SOURCE EXTRACT:
• • •
EnergySolutions Inc. (ES:NYSE) shareholders are set to vote Friday on whether to end the company’s time as a publicly traded entity and merge with a private equity firm.
But, on the eve of that vote, it remained unclear if shareholders will accept the proposed offer of $4.15 cash per share from Energy Capital Partners.
And that’s casting some uncertainty on the future of the Salt Lake City-based nuclear waste company, which operates the nation’s busiest disposal site for low-level radioactive waste in the Utah desert about 80 miles west of its headquarters.
Company spokesman Mark Walker said EnergySolutions would not comment on the vote.
But, in a presentation to shareholders last week, the company’s board pressed shareholders to back the $1.1 billion deal they originally announced in January and sweetened earlier this month.
The board pointed out that shareholders would get a 58 percent premium, based on the share price in the six months prior. The board also noted that two years of failed efforts to secure a better deal means there is "no other viable solution" if the merger falls through.
• • •
Reproduce the passage of the EnergySolutions article starting with "And that’s casting" and going on through "merger falls through.". The listing that follows has no connection to the EnergySolutions article.

DATA BELOW:
• • •
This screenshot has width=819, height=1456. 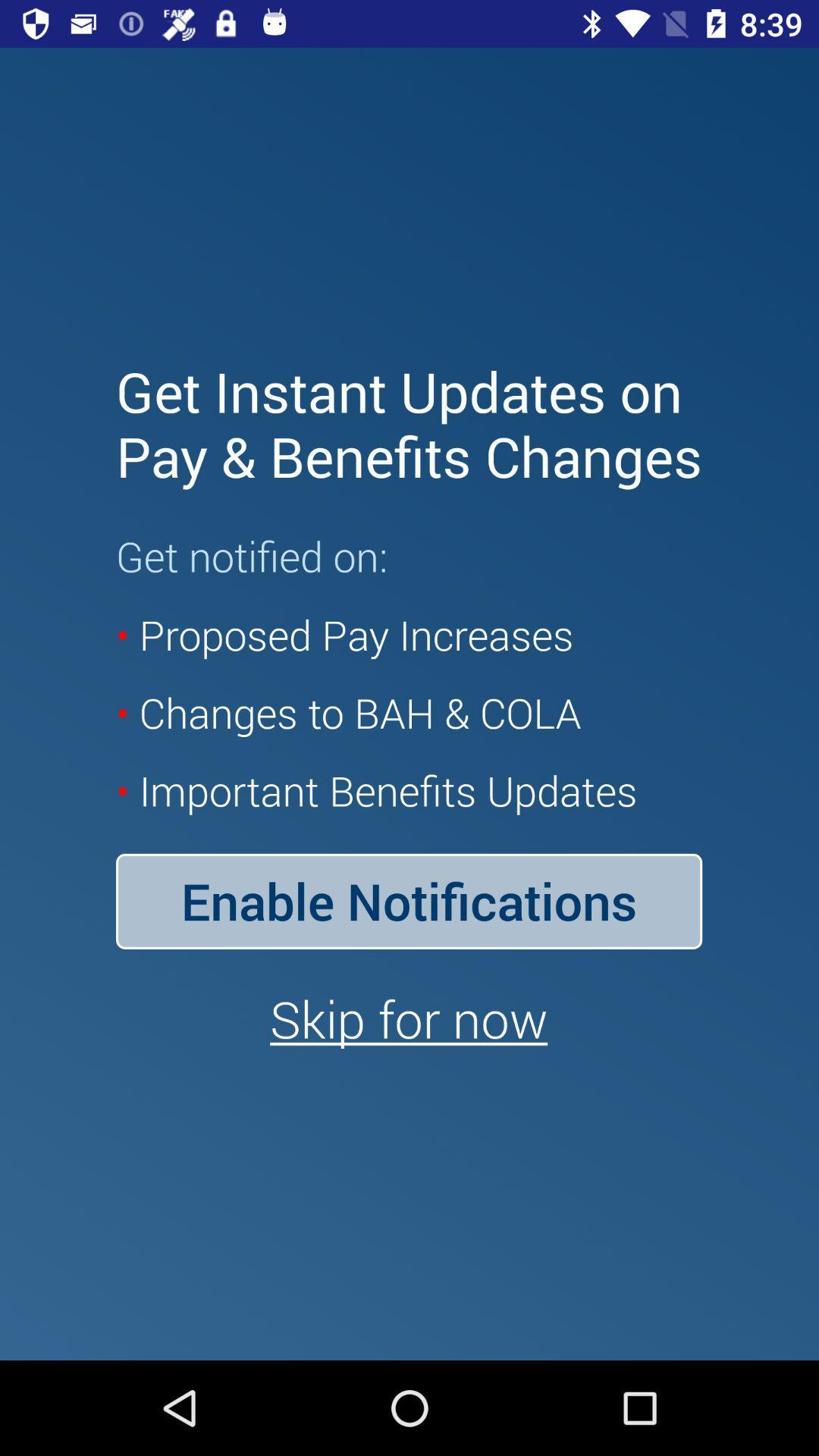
• • •
TASK SOLUTION:
And that’s casting some uncertainty on the future of the Salt Lake City-based nuclear waste company, which operates the nation’s busiest disposal site for low-level radioactive waste in the Utah desert about 80 miles west of its headquarters.
Company spokesman Mark Walker said EnergySolutions would not comment on the vote.
But, in a presentation to shareholders last week, the company’s board pressed shareholders to back the $1.1 billion deal they originally announced in January and sweetened earlier this month.
The board pointed out that shareholders would get a 58 percent premium, based on the share price in the six months prior. The board also noted that two years of failed efforts to secure a better deal means there is "no other viable solution" if the merger falls through.